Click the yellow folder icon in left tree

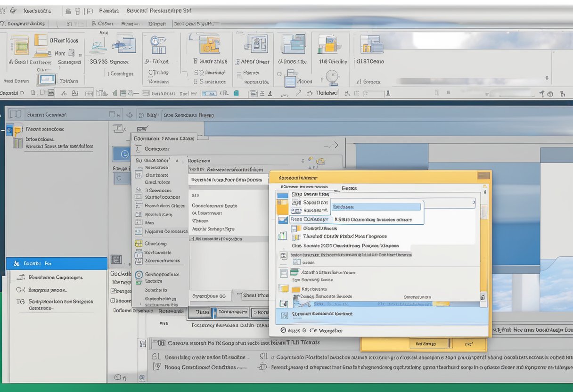17,130
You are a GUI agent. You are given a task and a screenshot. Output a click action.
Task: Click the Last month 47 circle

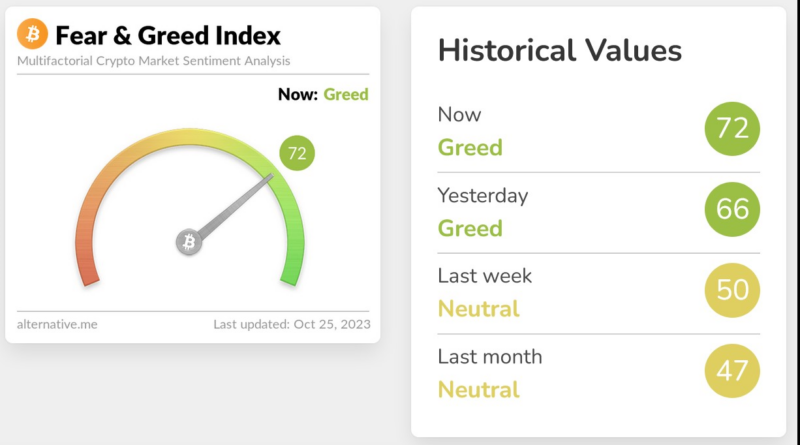click(732, 370)
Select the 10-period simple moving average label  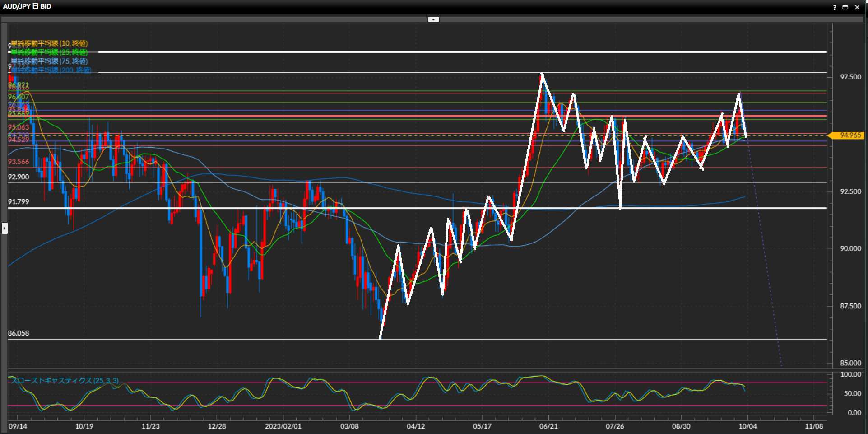[49, 43]
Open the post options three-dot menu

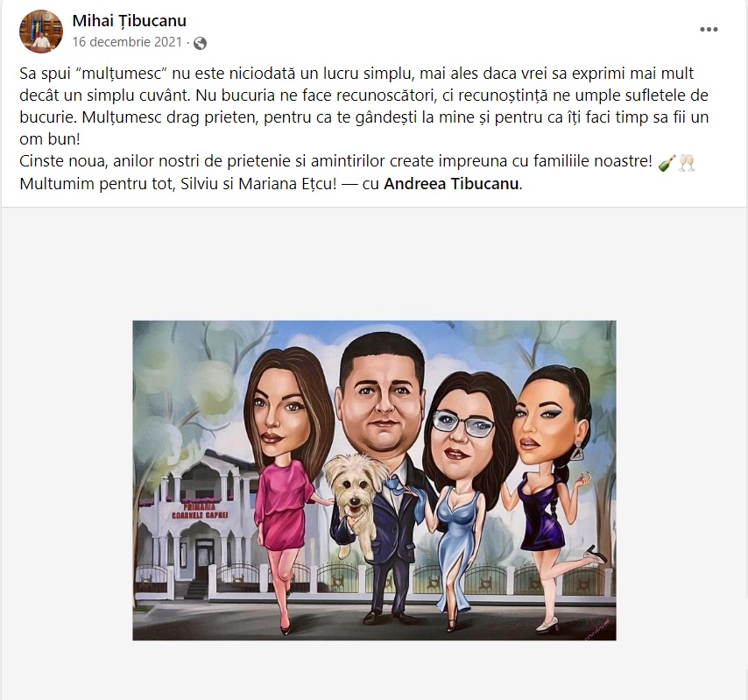point(709,30)
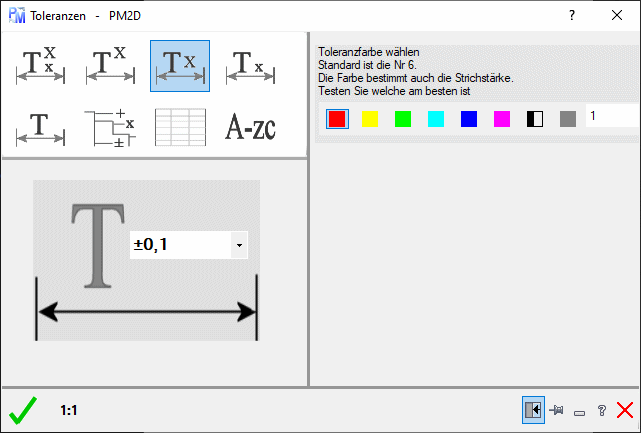Click the A-zc fit class icon

pos(250,127)
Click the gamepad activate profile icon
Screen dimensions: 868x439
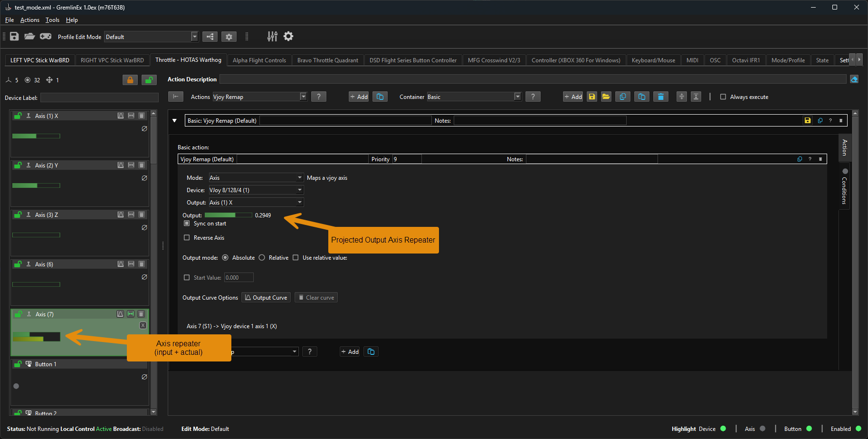coord(46,37)
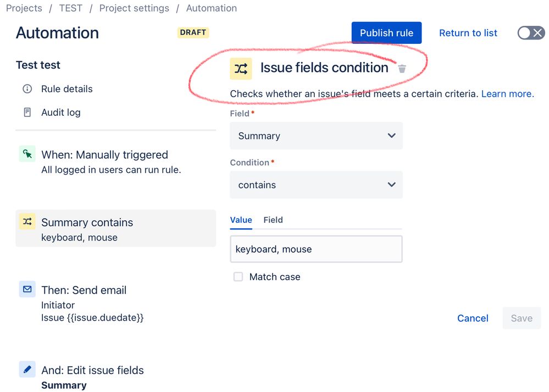Click the Publish rule button
Viewport: 549px width, 392px height.
click(386, 33)
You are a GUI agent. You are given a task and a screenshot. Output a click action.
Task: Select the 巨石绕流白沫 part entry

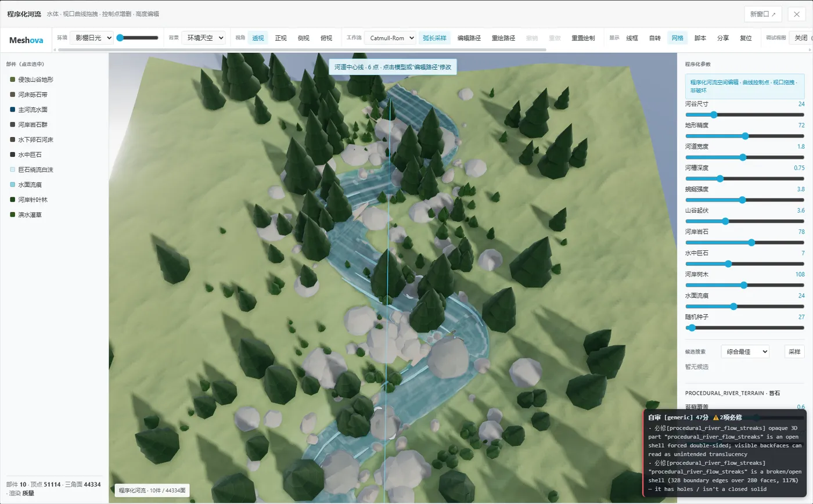[36, 170]
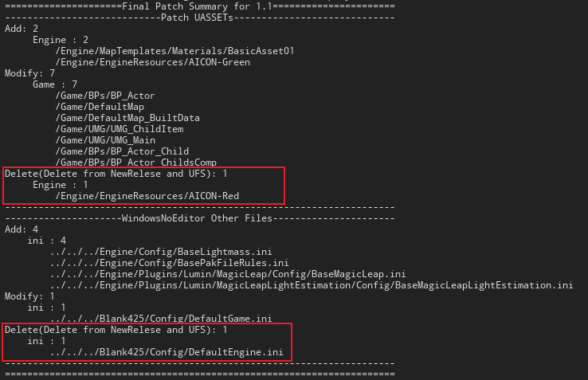Select the /Game/UMG/UMG_ChildItem path
This screenshot has width=588, height=380.
(x=122, y=128)
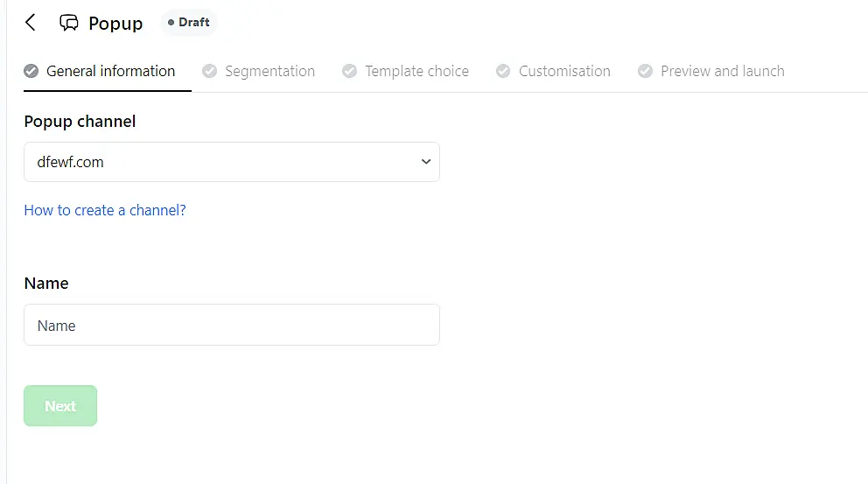
Task: Open the 'How to create a channel?' link
Action: click(x=105, y=210)
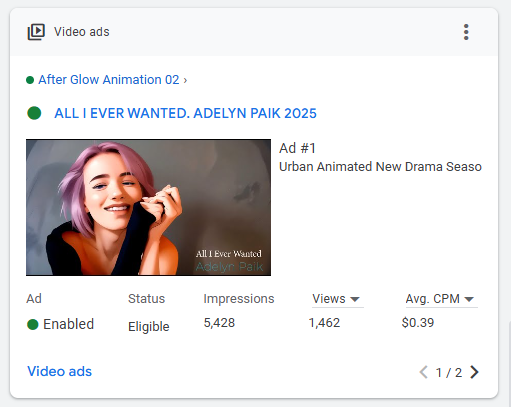Click the Views count 1,462

click(x=324, y=323)
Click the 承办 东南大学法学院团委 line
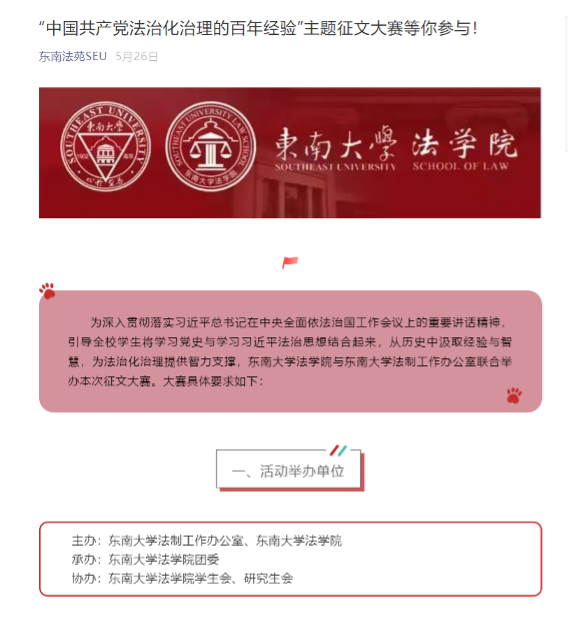This screenshot has height=623, width=570. [x=145, y=559]
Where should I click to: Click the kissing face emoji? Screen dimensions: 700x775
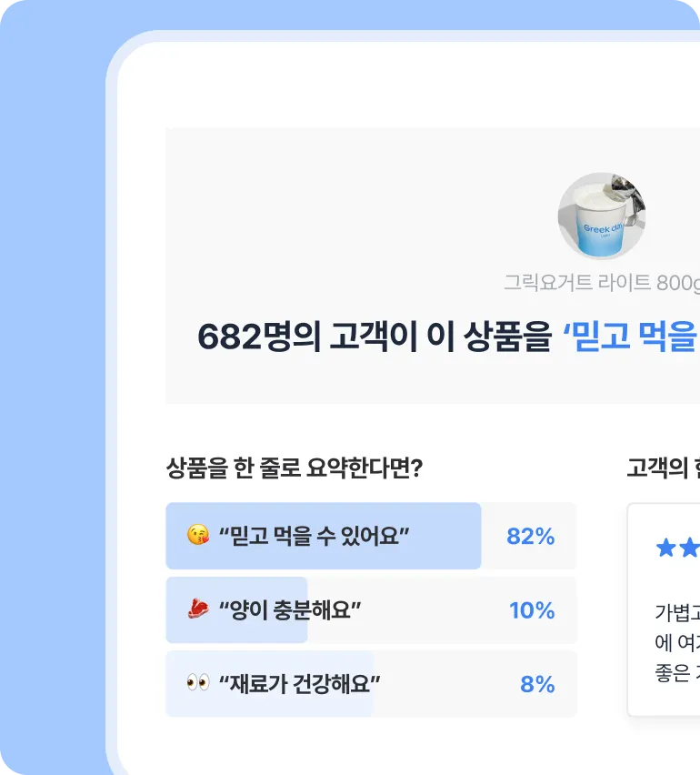click(197, 536)
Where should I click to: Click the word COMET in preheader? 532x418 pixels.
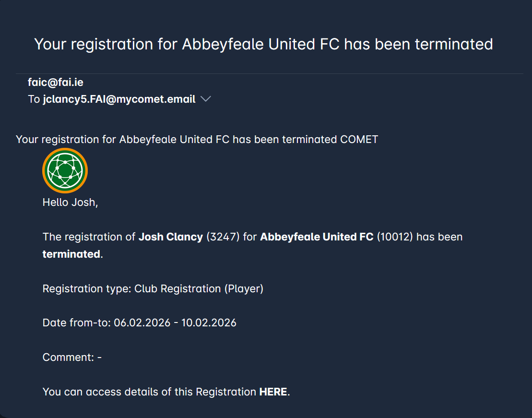tap(359, 140)
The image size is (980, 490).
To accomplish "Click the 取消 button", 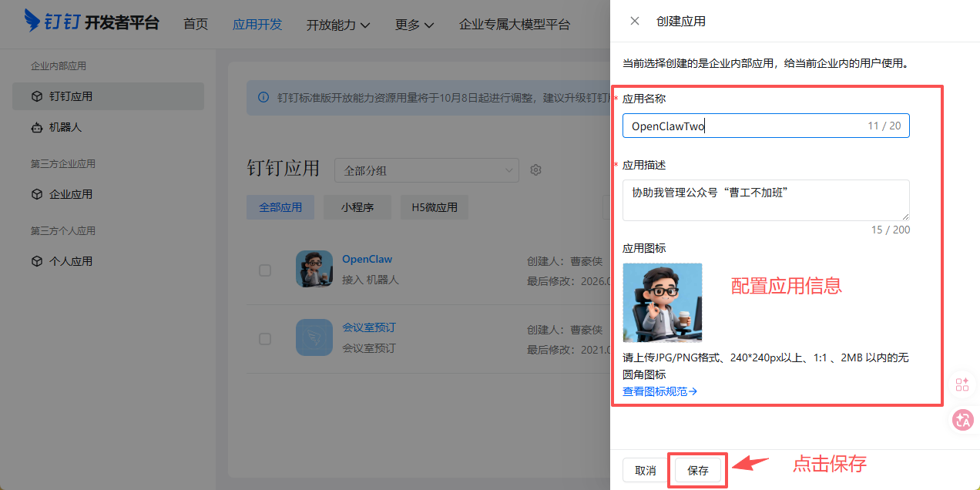I will pyautogui.click(x=646, y=471).
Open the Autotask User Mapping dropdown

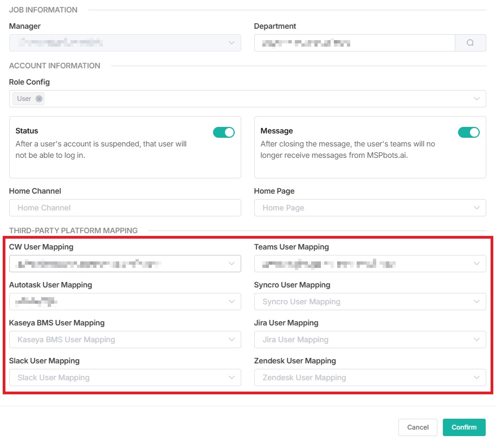[x=125, y=302]
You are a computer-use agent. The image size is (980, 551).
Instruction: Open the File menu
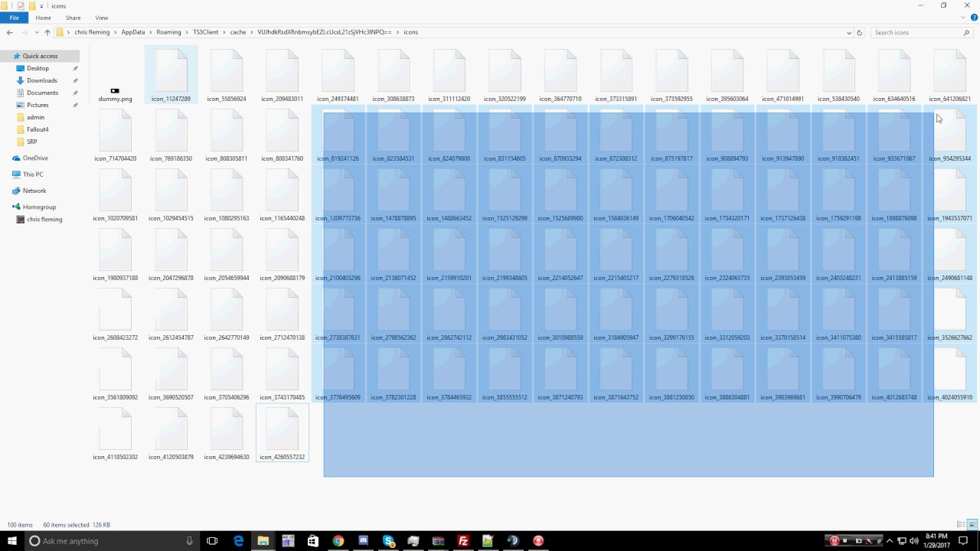click(x=14, y=18)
■ ■ ■ ■
TASK OBJECTIVE:
Show all lines from the data that contain "size".

ANSWER SECTION:
The image size is (980, 490).
You are a computer-use agent. The image size is (980, 551).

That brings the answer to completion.